Early in 2009, we were extremely excited about The Carter Center. It seemed so strong that we devoted weeks to understanding it in depth.
As discussed in a blog post we made at the time, several of its programs work on extremely promising “neglected tropical disease control” activities, and there’s a truly unusual amount of disclosure from these programs. It appeared that the Carter Center is near the top of the heap both for what it’s doing and for how it’s sharing information. To boot, it was directly involved in one of the most cited global health success stories, the near-eradication of guinea worm.
The Carter Center also has several programs that don’t seem as promising. At first we nearly dismissed/overlooked these programs. But as we dug deeper, we realized that just because a charity emphasizes its best programs doesn’t mean it’s spending most of its funds on them. Oddly, the one piece of information we couldn’t seem to find anywhere on its website was how much of its budget was allocated to each program. The back-of-the-envelope calculations we did surprised us: the heavily documented river blindness program seemed as though it must be tiny, while the agriculture program hadn’t published anything since 2005 but appeared at that time to be taking up around 10% of the total budget.
We got in touch with The Carter Center and asked for a budget breakdown by program. We spoke to a senior representative and followed up with him 4 times. We even tried getting a connection of ours who has been a major Carter Center donor to ask for the information. It kept getting put off. Today we still don’t have this information.
To be honest, at this point we don’t know whether the “flagship” disease-control programs are at the core of the Carter Center’s work or act as more of a “hook” for donors while it focuses on things like fellowships for mental health journalism. And we have no sense of what a donor accomplishes by giving them a small gift (a gift that, however it’s officially designated, is likely effectively going to fund what the Carter Center wants it to fund due to the issue of fungibility).

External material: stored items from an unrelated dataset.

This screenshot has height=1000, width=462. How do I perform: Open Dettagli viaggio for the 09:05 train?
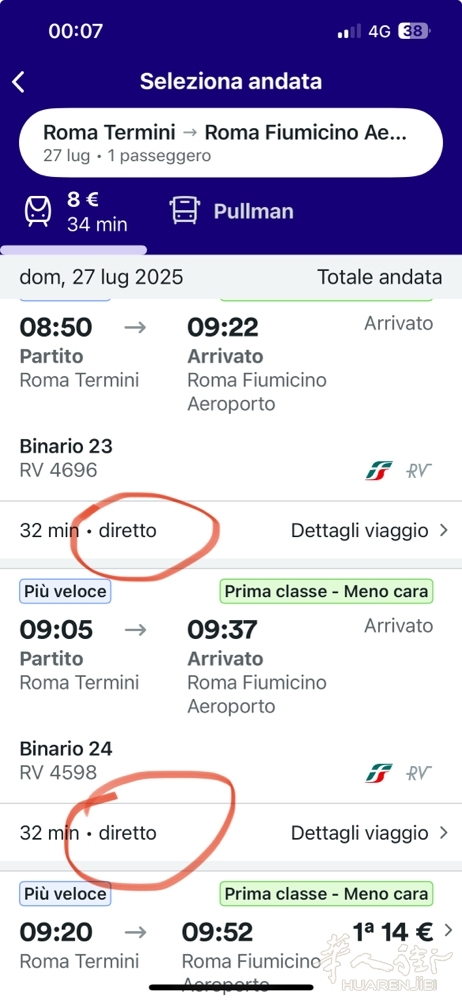[370, 832]
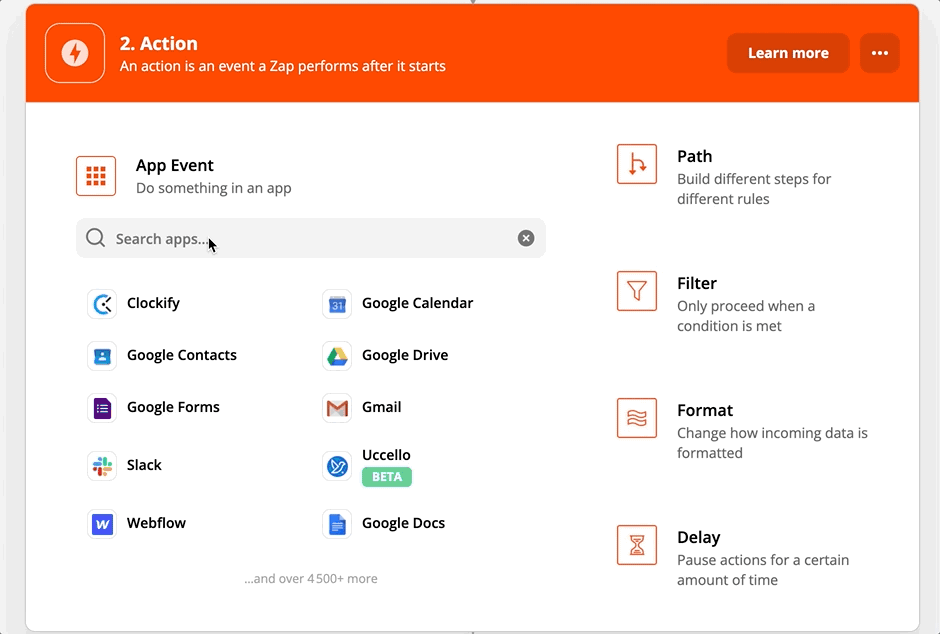Click the Format waves icon
The image size is (940, 634).
click(x=637, y=418)
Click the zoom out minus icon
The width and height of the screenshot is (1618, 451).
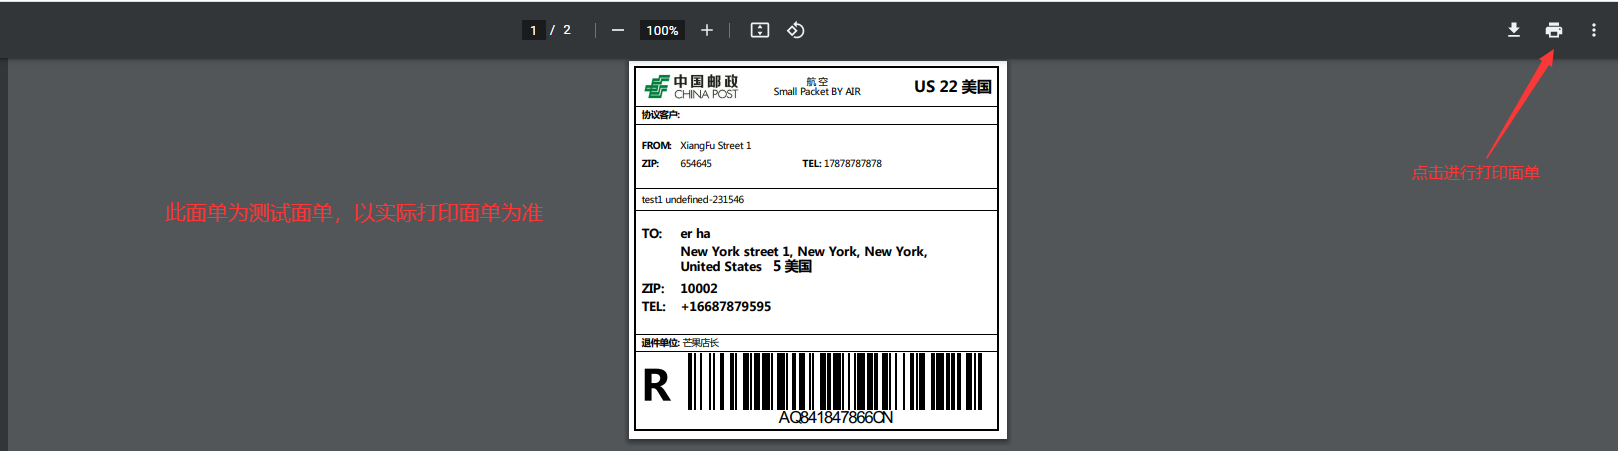pos(618,30)
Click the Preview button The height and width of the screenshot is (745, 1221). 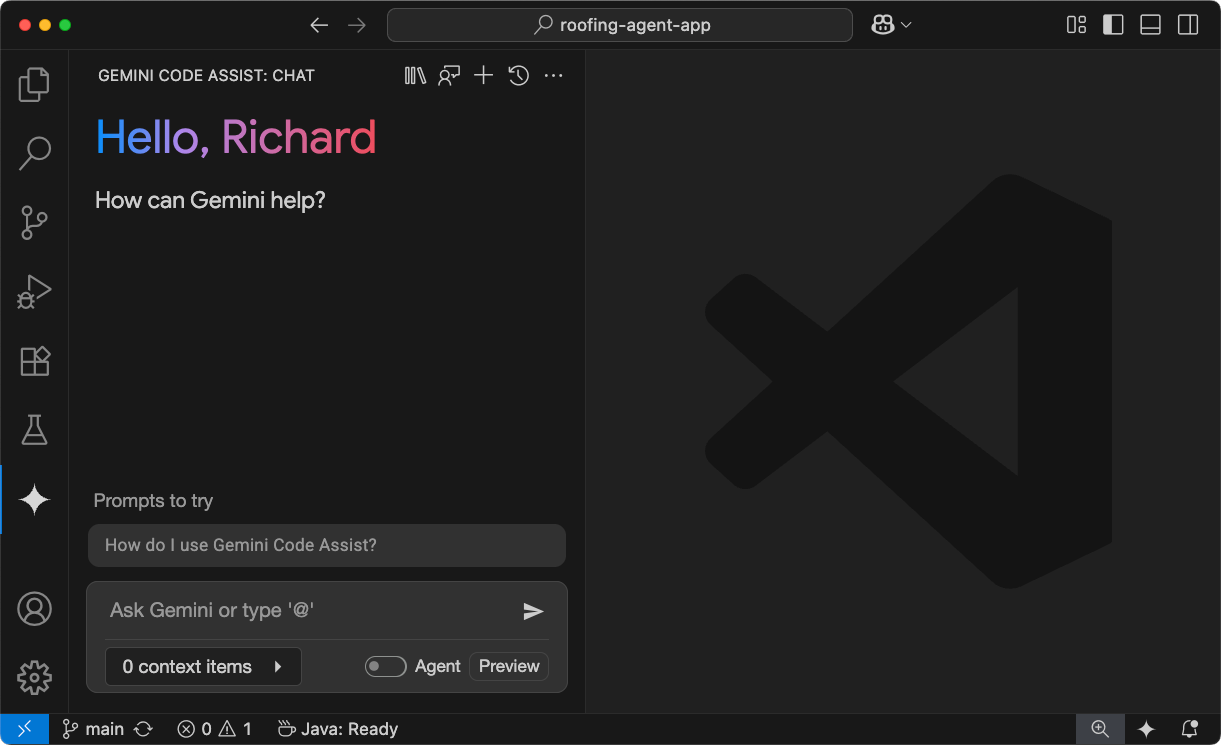point(509,667)
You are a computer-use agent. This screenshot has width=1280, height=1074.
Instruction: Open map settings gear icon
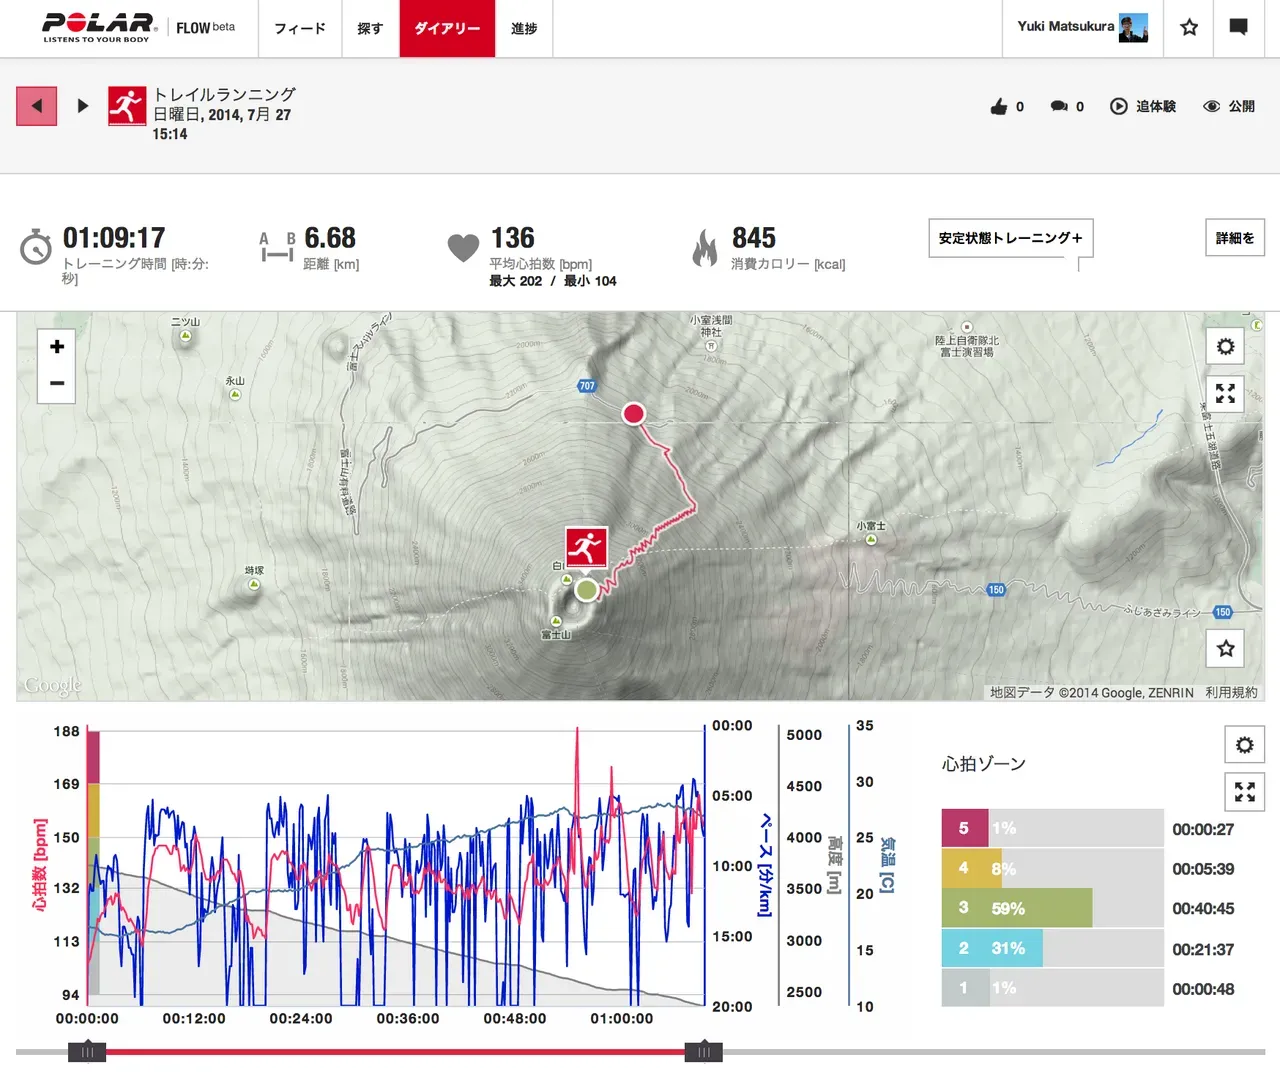coord(1225,347)
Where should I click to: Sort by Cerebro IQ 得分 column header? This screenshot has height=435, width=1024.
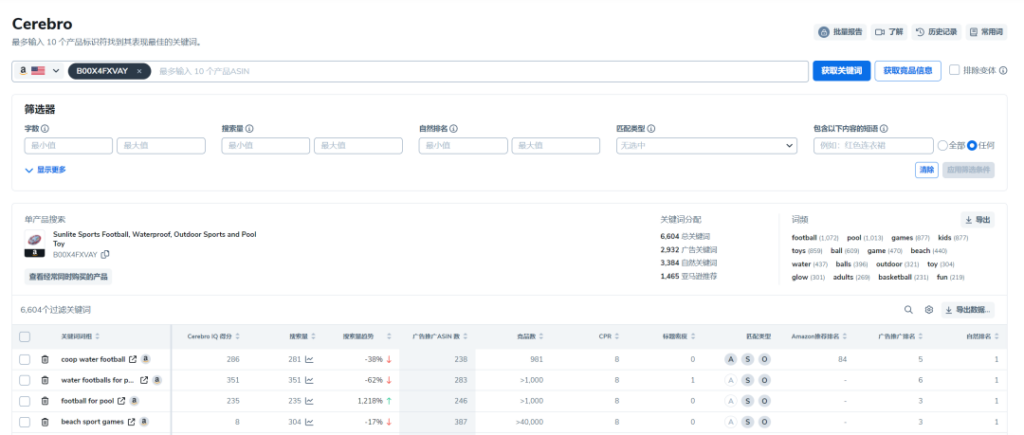click(x=211, y=336)
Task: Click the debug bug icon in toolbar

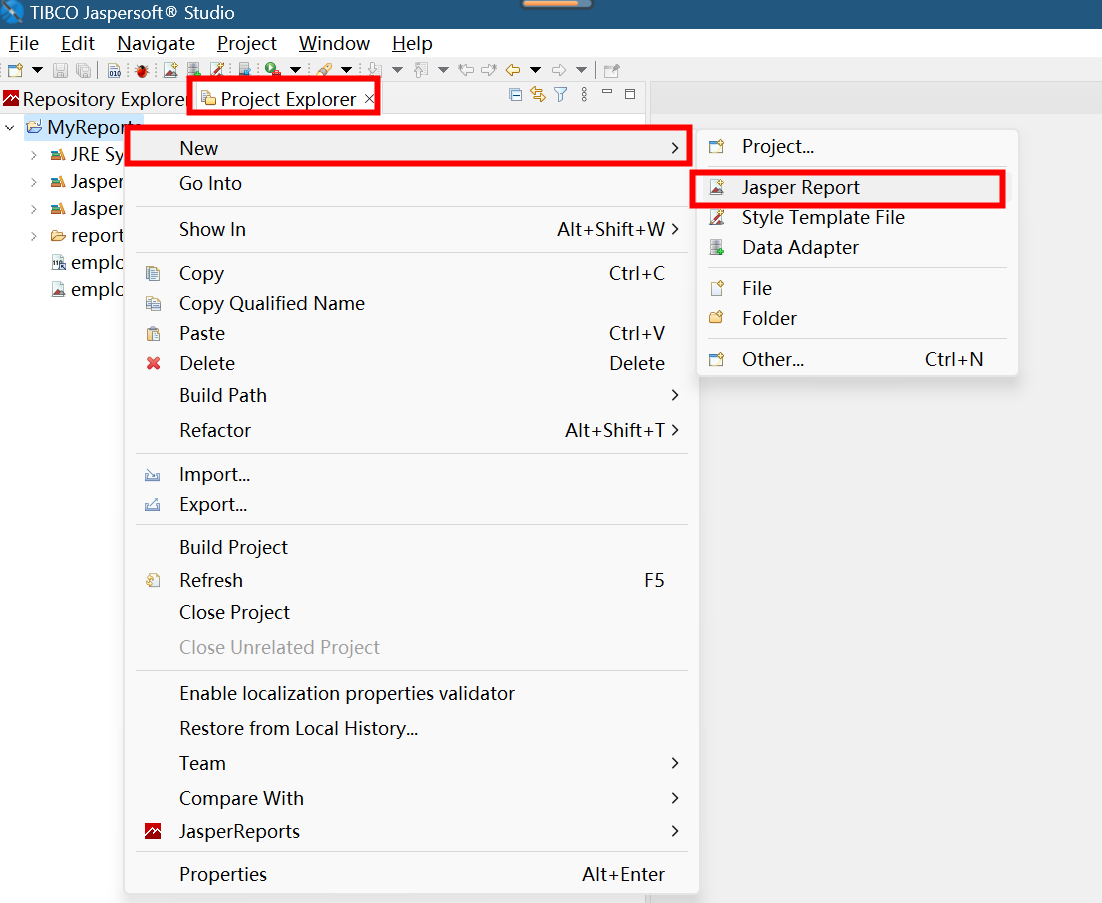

To give a sense of the variety of program type and quality, here’s where we stand on a few select programs:
- Guinea worm eradication: as mentioned above, progress to date has been impressive. But the case for further funding is murky – the Carter Center proposes $10-15 million per year to fight the last vestiges of a disease that now affects very few people.
- Lymphatic filariasis control program: cheaply treating a horrible and neglected disease, this program is our favorite of the bunch, but we have no idea how large it is or whether more donations would result in expansion of it.
- Agriculture program: appears to be trying to bring the Green Revolution to Africa, but the last update was in 2005 and did not show encouraging results. The program’s “Staff” page appears only to list Dr. Norman Borlaug, whose accomplishments are truly astounding but who passed away earlier this year.
- Ethiopian Public Health Training Initiative: we’re very much in favor of training more public health professionals if it can be done capably. But this program is very thinly documented, in contrast to the direct disease control programs. Are participants in the program being assessed afterward to see if they’ve improved their skills? Are they contributing to Ethiopia’s health care system?
We wish the Carter Center were as transparent about its budget as it is about (some of) its program activities.
Disappointing. I’d even go so far as to call the 2008 form 990 somewhat dodgy, including such tidbits as a fundraising event where revenues equalled expenses to the penny, and a questionable program category entitled “Cross-program support”.